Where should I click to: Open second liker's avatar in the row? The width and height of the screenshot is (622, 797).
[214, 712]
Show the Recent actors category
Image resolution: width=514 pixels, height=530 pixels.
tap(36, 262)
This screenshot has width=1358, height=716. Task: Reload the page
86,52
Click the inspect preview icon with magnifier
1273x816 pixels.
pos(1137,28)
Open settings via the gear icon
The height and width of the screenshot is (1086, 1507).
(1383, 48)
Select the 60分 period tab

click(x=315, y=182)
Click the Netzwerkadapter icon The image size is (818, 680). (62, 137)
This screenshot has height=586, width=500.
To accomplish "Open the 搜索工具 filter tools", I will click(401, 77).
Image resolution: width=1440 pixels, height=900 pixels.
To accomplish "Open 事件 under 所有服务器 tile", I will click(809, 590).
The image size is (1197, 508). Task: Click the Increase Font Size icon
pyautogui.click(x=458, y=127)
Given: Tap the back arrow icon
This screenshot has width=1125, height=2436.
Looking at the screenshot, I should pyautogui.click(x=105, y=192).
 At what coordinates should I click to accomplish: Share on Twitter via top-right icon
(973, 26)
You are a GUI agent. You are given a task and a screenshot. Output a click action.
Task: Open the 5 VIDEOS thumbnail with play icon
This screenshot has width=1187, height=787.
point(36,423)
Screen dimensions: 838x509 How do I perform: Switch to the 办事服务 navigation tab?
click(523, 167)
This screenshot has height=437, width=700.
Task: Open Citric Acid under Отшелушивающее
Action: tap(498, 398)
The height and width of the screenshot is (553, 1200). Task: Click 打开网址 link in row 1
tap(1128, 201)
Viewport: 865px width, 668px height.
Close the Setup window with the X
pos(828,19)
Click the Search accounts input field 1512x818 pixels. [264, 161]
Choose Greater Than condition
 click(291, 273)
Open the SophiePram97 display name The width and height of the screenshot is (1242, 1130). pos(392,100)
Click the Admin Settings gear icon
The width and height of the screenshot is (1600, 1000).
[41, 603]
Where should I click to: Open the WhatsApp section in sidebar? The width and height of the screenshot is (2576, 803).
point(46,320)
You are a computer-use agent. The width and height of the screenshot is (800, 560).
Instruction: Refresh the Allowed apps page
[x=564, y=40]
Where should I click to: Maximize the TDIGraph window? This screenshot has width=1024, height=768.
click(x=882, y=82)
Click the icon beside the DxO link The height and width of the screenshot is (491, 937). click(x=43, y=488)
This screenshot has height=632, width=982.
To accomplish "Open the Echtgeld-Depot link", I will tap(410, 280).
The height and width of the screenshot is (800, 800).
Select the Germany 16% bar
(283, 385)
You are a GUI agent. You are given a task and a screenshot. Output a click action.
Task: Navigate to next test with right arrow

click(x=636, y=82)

····················

_What the exercise asks_
With the line that has "At what coordinates" as the first and the line that has "Viewport: 865px width, 668px height." as the last, repeat exactly that run of lines above and no more.

_Response below_
 At what coordinates should I click to accomplish: Share on Twitter via top-right icon
(973, 26)
You are a GUI agent. You are given a task and a screenshot. Output a click action.
Task: Open the 5 VIDEOS thumbnail with play icon
This screenshot has width=1187, height=787.
point(36,423)
Screen dimensions: 838x509 How do I perform: Switch to the 办事服务 navigation tab?
click(523, 167)
This screenshot has height=437, width=700.
Task: Open Citric Acid under Отшелушивающее
Action: tap(498, 398)
The height and width of the screenshot is (553, 1200). Task: Click 打开网址 link in row 1
tap(1128, 201)
Viewport: 865px width, 668px height.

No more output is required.